A Trump, quien viene precedido de su status de celebridad, y que es además un gran comunicador, le tocó recoger la cosecha. Lo ha hecho magistralmente.  Es un sector numeroso de la población cuyo nivel de vida sufrió una fuerte sacudida cuando las industrias pesadas con las que se habían levantado generaciones quebraron o se fueron de Estados Unidos hacia países en las que pueden producir más con menos y que no han logrado integrarse a una nueva economía que requiere una preparación, unos talentos y unas destrezas que sencillamente no tienen.

Son personas que sienten que la clase política no ha sabido o no ha querido defenderlos de la globalización, de la emigración y del terrorismo. Este sector de la población aborrece con todas sus fuerzas cualquier cosa que parezca tradicional en la política: el manejo de estadísticas, propuestas, legislación, leyes, acuerdos bilaterales, etcétera.

Ese es el animal feroz que devoró durante la primaria republicana a Jeb Bush, Marco Rubio, John Kasich, Chris Christie, Rand Paul y, en cierta medida, hasta al propio Ted Cruz. Ese es el animal que está devorando ahora mismo a Clinton.
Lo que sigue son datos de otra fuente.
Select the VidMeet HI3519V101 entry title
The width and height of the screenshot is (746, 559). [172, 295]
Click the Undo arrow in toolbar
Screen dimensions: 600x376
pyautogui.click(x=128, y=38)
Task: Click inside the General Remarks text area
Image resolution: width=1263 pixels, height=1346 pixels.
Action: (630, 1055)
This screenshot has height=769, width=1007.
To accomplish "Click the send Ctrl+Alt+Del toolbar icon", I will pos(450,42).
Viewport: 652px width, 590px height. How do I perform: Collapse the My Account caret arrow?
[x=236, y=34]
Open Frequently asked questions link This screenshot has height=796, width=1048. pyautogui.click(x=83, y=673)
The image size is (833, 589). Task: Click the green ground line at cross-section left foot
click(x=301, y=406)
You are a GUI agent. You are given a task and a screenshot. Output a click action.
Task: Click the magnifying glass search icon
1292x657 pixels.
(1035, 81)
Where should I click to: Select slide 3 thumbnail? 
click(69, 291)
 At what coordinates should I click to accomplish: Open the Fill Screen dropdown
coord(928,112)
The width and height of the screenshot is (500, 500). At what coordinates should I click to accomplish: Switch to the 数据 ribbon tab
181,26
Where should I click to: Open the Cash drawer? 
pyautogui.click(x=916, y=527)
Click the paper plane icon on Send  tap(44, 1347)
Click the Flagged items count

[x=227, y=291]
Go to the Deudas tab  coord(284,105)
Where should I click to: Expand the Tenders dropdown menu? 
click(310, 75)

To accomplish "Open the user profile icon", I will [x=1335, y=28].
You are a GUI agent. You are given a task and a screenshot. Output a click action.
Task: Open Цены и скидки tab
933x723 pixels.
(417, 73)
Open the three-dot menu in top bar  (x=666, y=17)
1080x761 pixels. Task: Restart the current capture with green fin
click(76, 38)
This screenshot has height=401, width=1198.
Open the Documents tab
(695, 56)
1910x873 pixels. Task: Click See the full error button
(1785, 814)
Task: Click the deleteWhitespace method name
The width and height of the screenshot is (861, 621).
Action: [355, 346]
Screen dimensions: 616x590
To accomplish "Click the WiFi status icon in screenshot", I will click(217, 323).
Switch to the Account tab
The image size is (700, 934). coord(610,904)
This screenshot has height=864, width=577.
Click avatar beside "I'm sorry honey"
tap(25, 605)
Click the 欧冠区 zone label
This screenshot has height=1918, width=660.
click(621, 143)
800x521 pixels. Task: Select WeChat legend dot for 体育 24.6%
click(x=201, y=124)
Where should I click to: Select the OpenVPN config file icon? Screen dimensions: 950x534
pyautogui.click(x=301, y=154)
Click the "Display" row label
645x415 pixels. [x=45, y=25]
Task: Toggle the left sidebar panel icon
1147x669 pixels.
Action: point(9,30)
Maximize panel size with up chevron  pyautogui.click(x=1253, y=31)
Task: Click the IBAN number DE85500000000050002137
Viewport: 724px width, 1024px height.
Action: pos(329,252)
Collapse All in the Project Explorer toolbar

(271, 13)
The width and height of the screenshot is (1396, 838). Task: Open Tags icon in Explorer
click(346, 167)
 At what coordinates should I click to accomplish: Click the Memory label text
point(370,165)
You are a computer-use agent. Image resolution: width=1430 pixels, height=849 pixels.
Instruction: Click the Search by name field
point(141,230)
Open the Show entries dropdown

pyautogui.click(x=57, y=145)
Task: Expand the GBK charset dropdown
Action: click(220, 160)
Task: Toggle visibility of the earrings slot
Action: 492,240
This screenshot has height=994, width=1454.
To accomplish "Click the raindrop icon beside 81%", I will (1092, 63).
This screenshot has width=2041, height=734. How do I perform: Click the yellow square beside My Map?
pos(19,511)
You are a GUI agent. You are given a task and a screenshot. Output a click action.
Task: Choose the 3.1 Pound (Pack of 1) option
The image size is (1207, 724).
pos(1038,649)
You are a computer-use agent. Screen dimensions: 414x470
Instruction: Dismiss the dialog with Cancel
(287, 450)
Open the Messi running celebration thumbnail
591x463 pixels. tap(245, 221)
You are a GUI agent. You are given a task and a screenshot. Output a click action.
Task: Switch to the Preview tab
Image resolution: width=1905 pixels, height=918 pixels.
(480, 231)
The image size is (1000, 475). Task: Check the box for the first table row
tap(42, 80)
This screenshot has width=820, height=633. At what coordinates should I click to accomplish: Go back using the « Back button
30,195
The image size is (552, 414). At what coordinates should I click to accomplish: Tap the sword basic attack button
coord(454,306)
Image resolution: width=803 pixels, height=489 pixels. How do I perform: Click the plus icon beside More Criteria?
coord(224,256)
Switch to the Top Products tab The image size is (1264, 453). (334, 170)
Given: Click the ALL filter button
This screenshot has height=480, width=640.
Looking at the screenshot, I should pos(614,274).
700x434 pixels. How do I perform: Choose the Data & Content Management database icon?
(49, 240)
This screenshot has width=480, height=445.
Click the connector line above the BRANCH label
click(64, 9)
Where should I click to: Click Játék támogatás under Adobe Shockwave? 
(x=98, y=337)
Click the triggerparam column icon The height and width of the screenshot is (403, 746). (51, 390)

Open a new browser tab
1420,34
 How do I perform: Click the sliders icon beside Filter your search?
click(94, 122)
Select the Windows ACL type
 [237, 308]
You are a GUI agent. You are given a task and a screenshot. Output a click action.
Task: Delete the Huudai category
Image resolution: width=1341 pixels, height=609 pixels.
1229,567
Trump tiene un ojo de águila que le permitió ver la rabiosa palpitación que subyace bajo la narrativa de la prosperidad en Estados Unidos y, al carecer completamente de escrúpulos, la ha fomentado, agitado, hurgado en ella y canalizado en apoyo a su aspiración. Ese amplio sector de la población rabioso, frustrado, temeroso, nostálgico del pasado, se abrazó con pasión al discurso simplista y divisivo del exhacedor de reinas de belleza.

El trayecto de la campaña hasta este momento ha demostrado que esas personas son capaces de perdonarle, lo que sea salvo, quizás, solo quizás, si resultara que también es pedófilo. Es que en el fondo la fuerza que los mueve no es tanto Donald Trump como lo es un profundo desprecio hacia todo lo que los demás han representado.